Currently writing his dissertation, he can’t count the number of hours he spent in the Walter P. Reuther Archives. He also draws from the work researchers have done before him and cites Miriam Frank’s Out in the Union and Rochella Thorpe’s research on Detroit lesbians as two particularly useful resources.
Nothing has proven more insightful than speaking directly with former unionists. There’s one story in particular that comes to mind when McQuaid thinks about the power of union solidarity.
In 1975 Ohio, Joni Christian returned to work at the GM Lordstown Assembly plant after going through a successful sex reassignment surgery. Christian was an openly trans woman who had told her supervisors about her surgery in advance, and yet she returned to a hostile work environment.
The supervisors started a whisper campaign against Christian, which led to a petition demanding she be barred from using the women’s bathroom.
“Christian’s representatives at UAW Local 1112 were furious,” McQuaid said. “They denounced the petition, insisted no action would be taken because of it, even if it gained more signatures, and began educational outreach efforts to make sure workers were more understanding and accepting of Christian.”
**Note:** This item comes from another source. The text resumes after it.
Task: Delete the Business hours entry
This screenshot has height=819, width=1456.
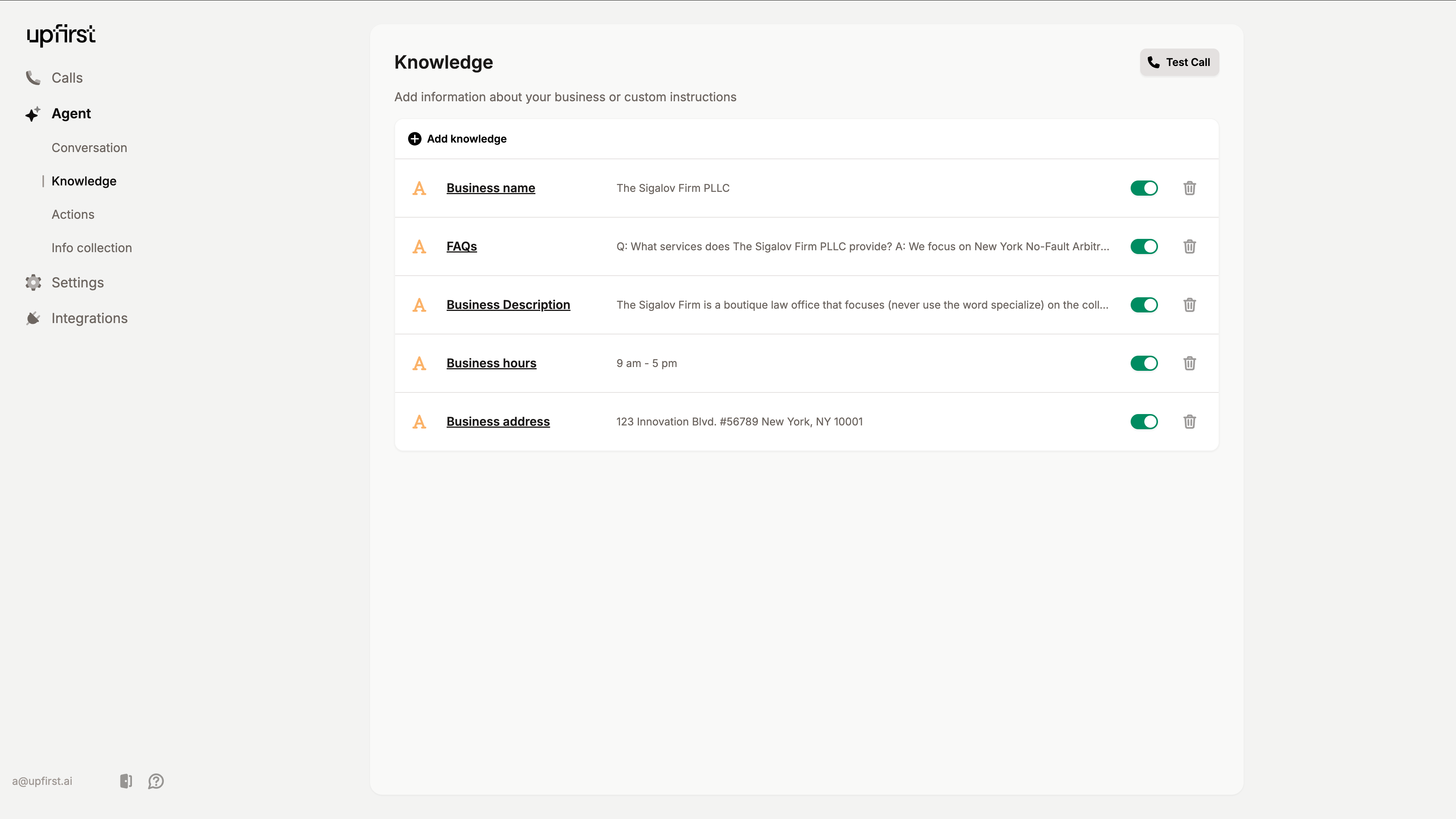Action: tap(1189, 364)
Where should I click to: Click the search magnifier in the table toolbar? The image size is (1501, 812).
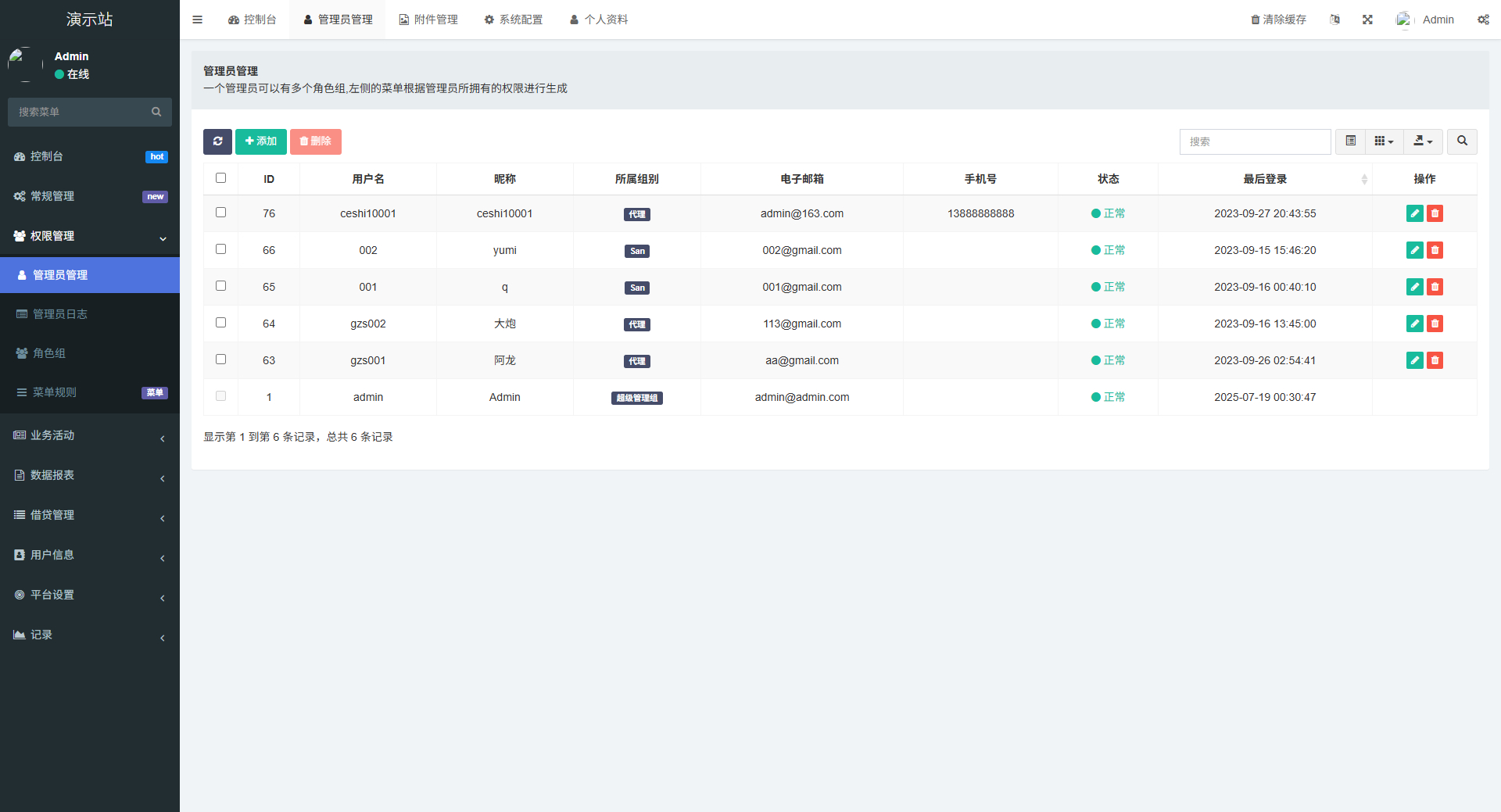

The UAW later helped Christian in a suit against GM for invasion of privacy that was successfully settled out of court. Christian went on to work at GM for another 24 years before retiring with her full pension and benefits.
Unfortunately, this isn’t every LGBTQ+ person’s story, but it’s a prime example of what can be achieved when employees unionize and work together, McQuaid said.
McQuaid acknowledges the road to progress is a long one. But stories like Christian give hope—a blueprint even to a more inclusive, not only labor force, but world.
“With a growing interest in the labor movement as a potential answer to today’s pressing problems—issues like access to healthcare, income inequality, global climate change, police brutality and racial terror—unions have the opportunity to regrow the labor movement as a social force that can give voice to the marginalized and oppressed everywhere,” he said. “The best way they will be able to do that, I think history and my research is proving, will be to include as many voices as possible in that rebuilding effort.”